Exercise task - In the passage on the latent-space energy-based prior model below, what is named as the prototype of a top-down or directed acyclic graphical model?

Document section -
:::
Contributions. (1) We propose a generator model with a latent space energy-based prior model by following the empirical Bayes philosophy. (2) We develop the maximum likelihood learning algorithm based on MCMC sampling of the latent vector from the prior and posterior distributions. (3) We further develop an efficient modification of MLE learning based on short-run MCMC sampling Nijkamp et al. (2019a, 2020, c). (4) We provide theoretical foundation for learning driven by short-run MCMC. (5) We provide strong empirical results to corroborate the proposed method.
We now put our work within the bigger picture of modeling and learning, and discuss related work.
Energy-based model and top-down generation model. A top-down model or a directed acyclic graphical (DAG) model is of a simple factorized form that is capable of ancestral sampling. The prototype of such a model is factor analysis Rubin and Thayer (1982)
:::
Listed records -
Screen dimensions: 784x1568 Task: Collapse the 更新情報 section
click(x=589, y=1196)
:::
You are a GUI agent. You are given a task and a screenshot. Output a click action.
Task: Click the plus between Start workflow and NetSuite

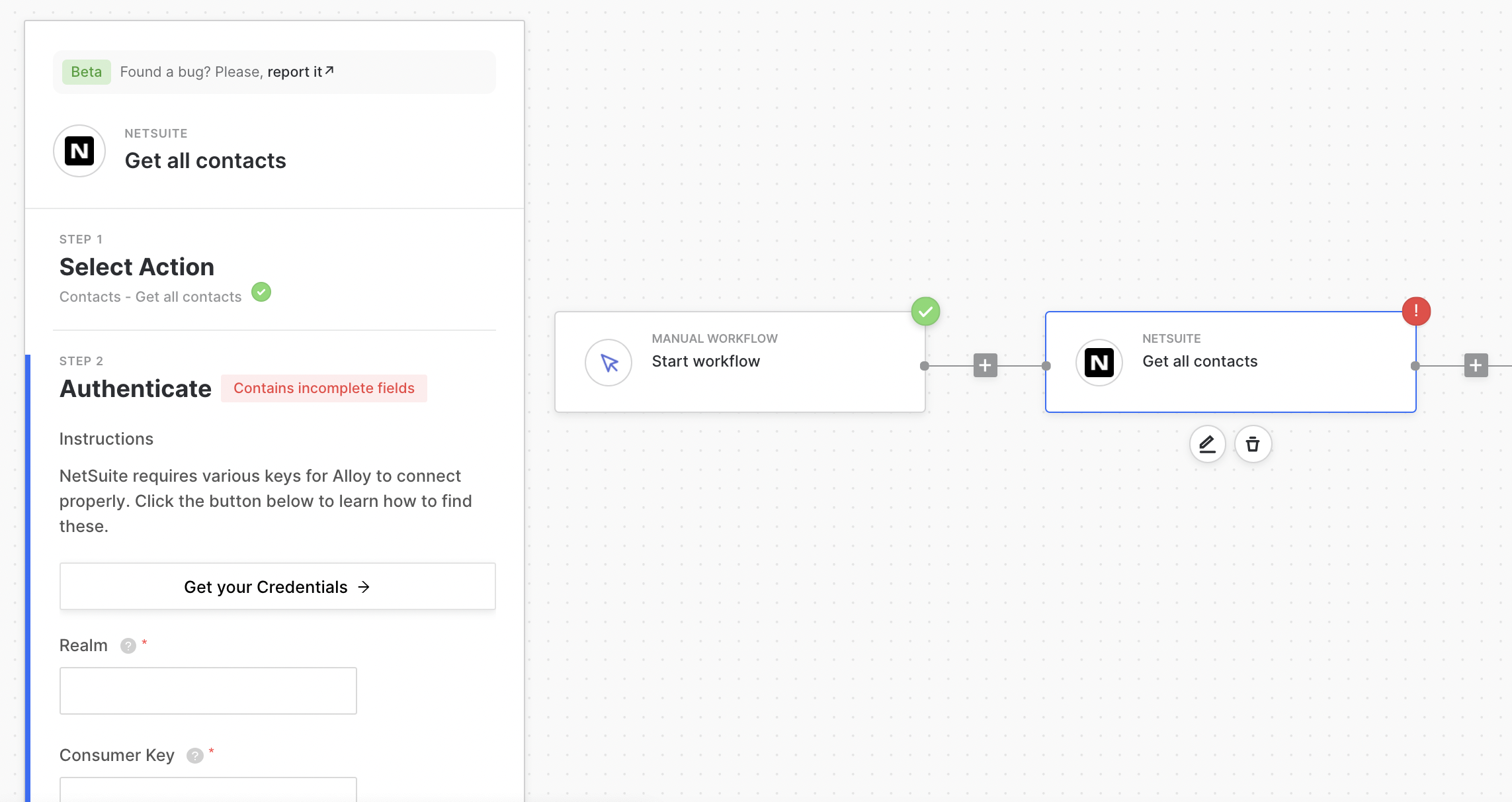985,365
:::
Task output - Factor analysis